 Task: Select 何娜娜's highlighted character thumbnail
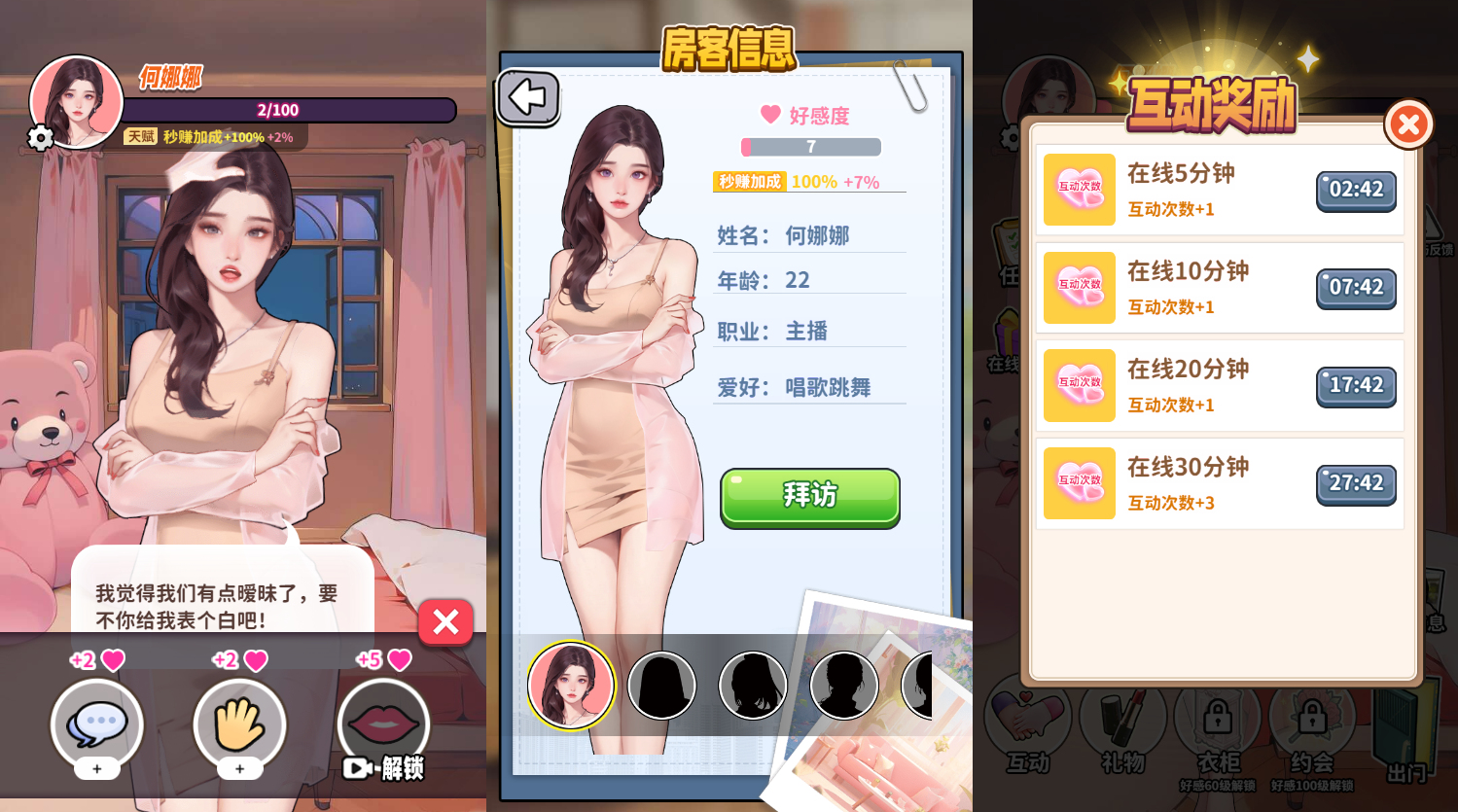pos(571,684)
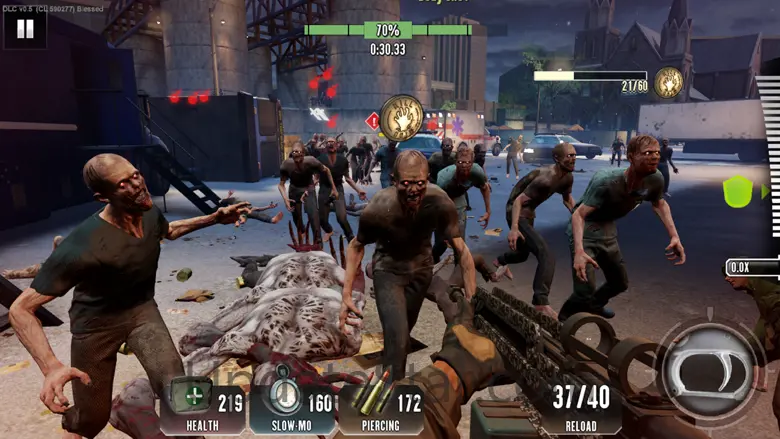Tap the Reload button
Viewport: 780px width, 439px height.
581,405
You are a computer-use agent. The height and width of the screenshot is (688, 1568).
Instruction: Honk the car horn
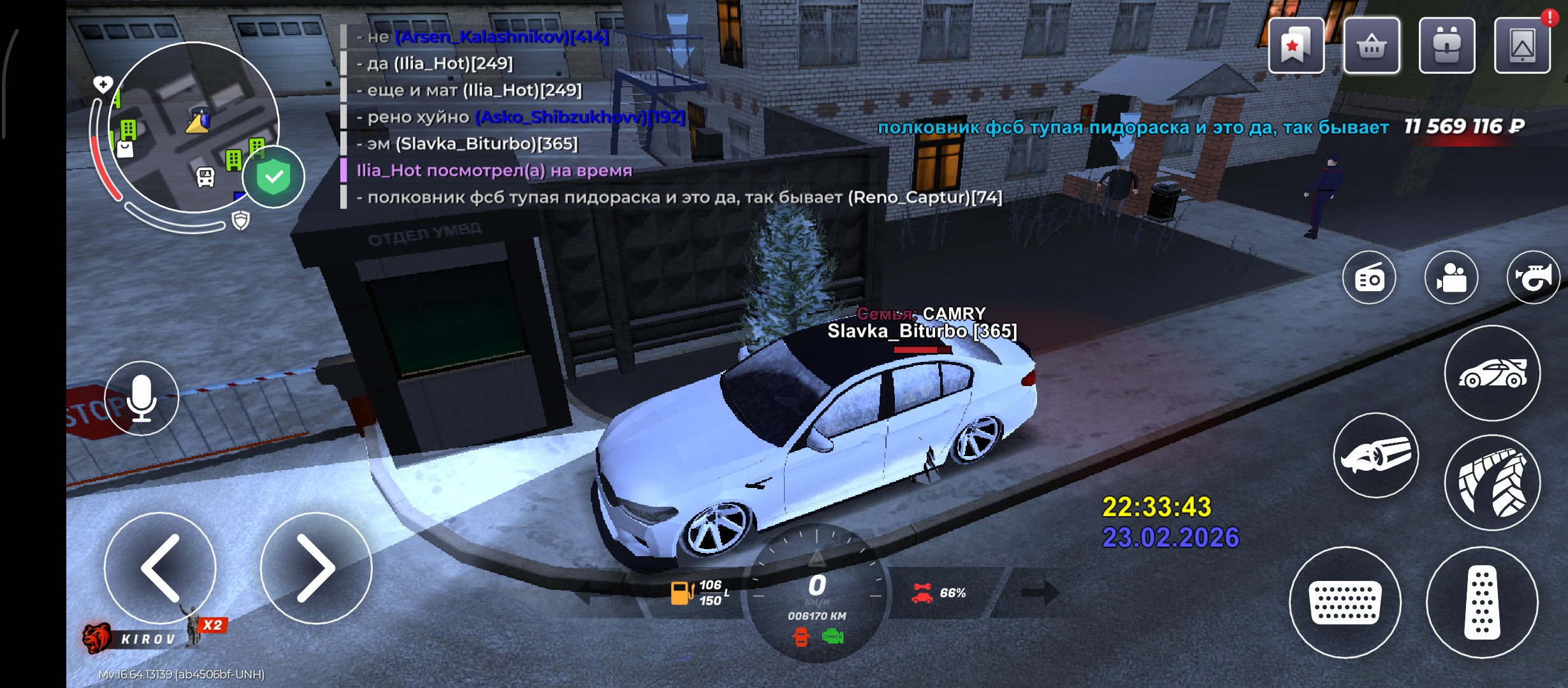pyautogui.click(x=1533, y=278)
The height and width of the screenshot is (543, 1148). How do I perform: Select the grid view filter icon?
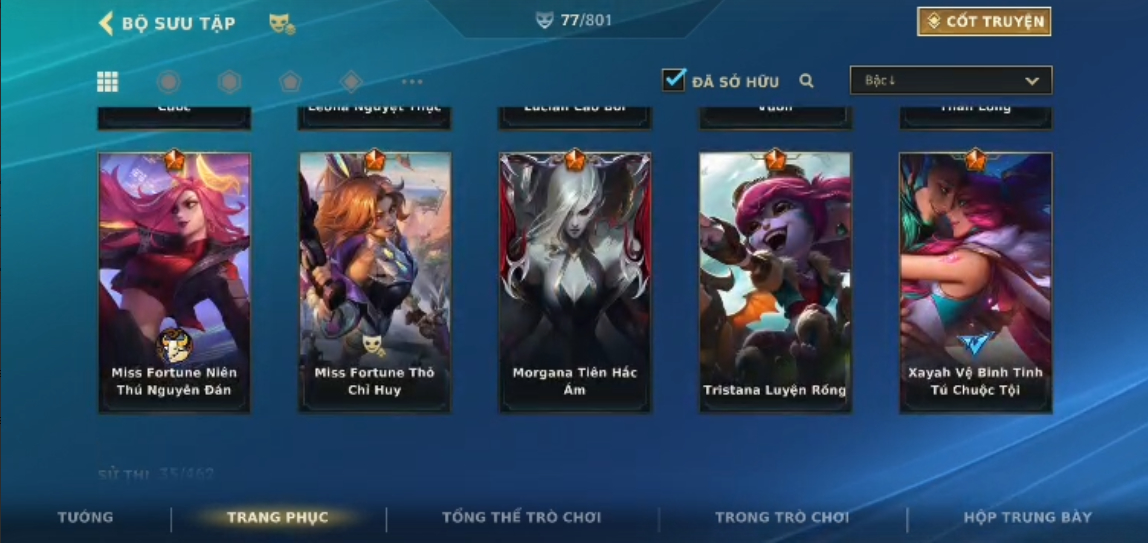coord(107,82)
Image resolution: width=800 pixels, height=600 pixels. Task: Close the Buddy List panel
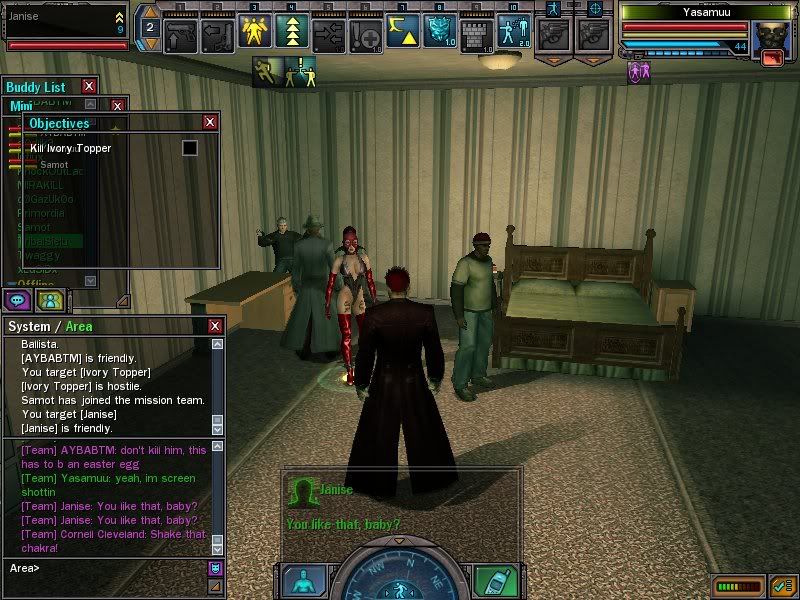(89, 87)
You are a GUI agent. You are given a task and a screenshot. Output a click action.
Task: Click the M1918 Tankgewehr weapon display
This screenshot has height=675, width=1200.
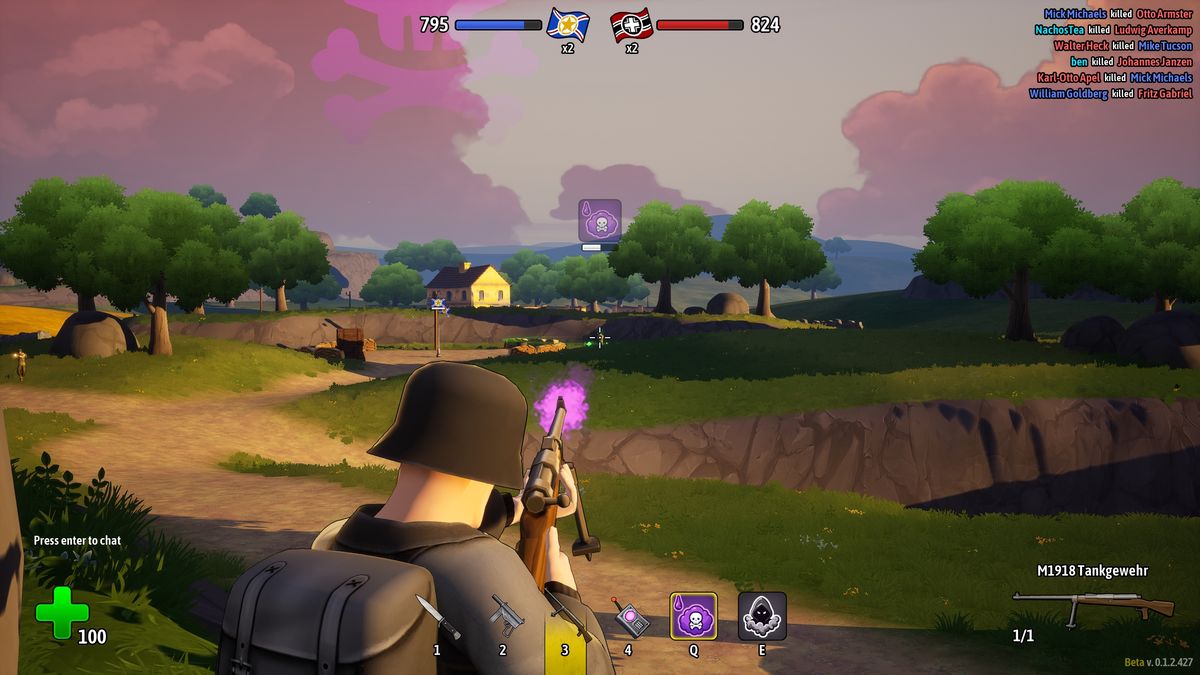click(1092, 603)
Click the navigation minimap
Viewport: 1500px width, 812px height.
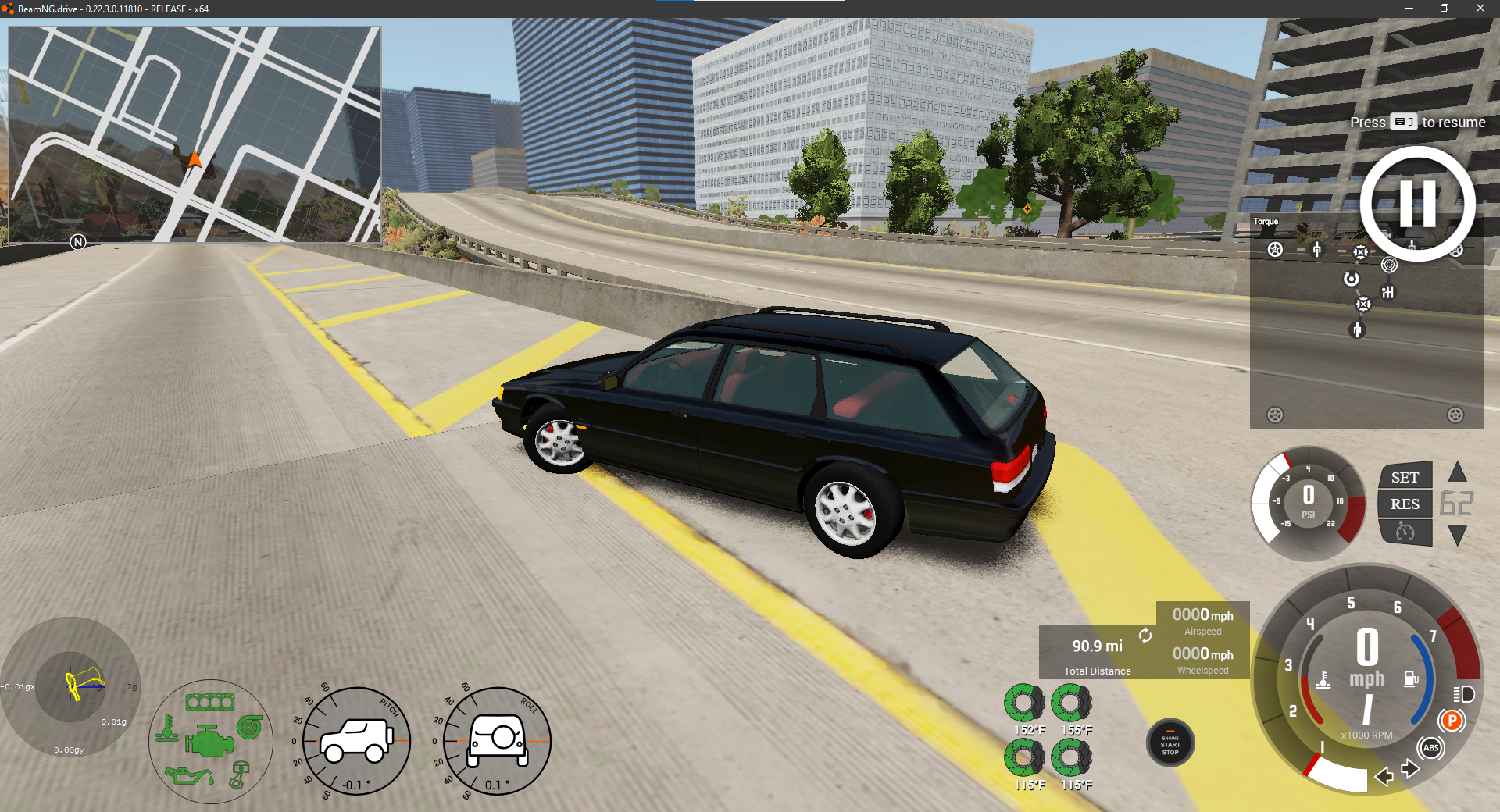coord(195,134)
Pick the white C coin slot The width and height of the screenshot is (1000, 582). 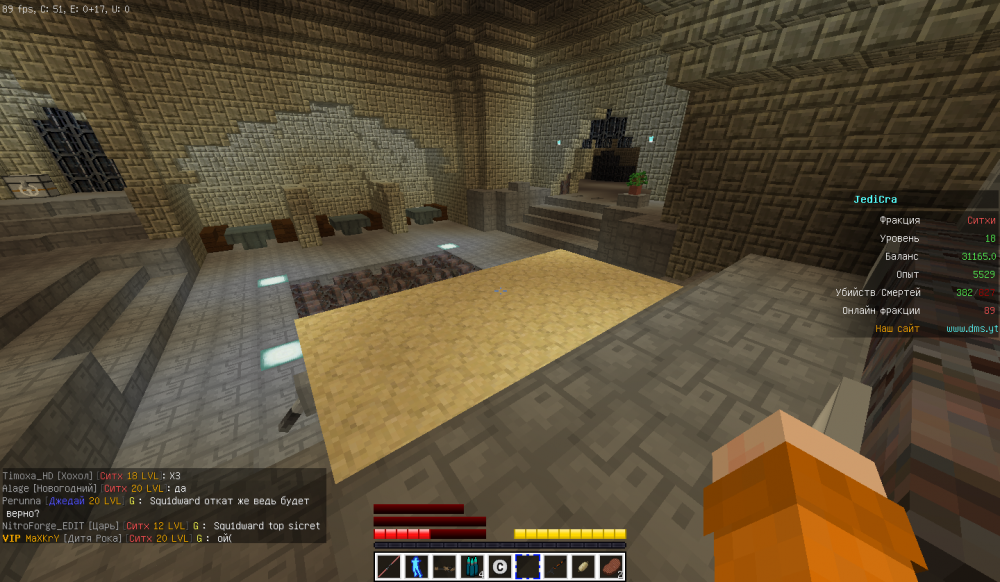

━━━

:: Directions for this task ::
Return all of the rows above verbatim, omitting the pictures.

:: Finished task ::
 Task: Select 何娜娜's highlighted character thumbnail
pos(571,684)
Tap the Reload button
Viewport: 780px width, 439px height.
581,405
You are a computer-use agent. The height and width of the screenshot is (688, 1568).
Instruction: Honk the car horn
pyautogui.click(x=1533, y=278)
The height and width of the screenshot is (543, 1148). How do I perform: Select the grid view filter icon?
coord(107,82)
Image resolution: width=800 pixels, height=600 pixels. Task: Close the Buddy List panel
(89, 87)
You are a GUI agent. You are given a task and a screenshot. Output a click action.
Task: Click the M1918 Tankgewehr weapon display
This screenshot has height=675, width=1200.
click(1092, 603)
Click the navigation minimap
Viewport: 1500px width, 812px height.
coord(195,134)
Pick the white C coin slot The width and height of the screenshot is (1000, 582). 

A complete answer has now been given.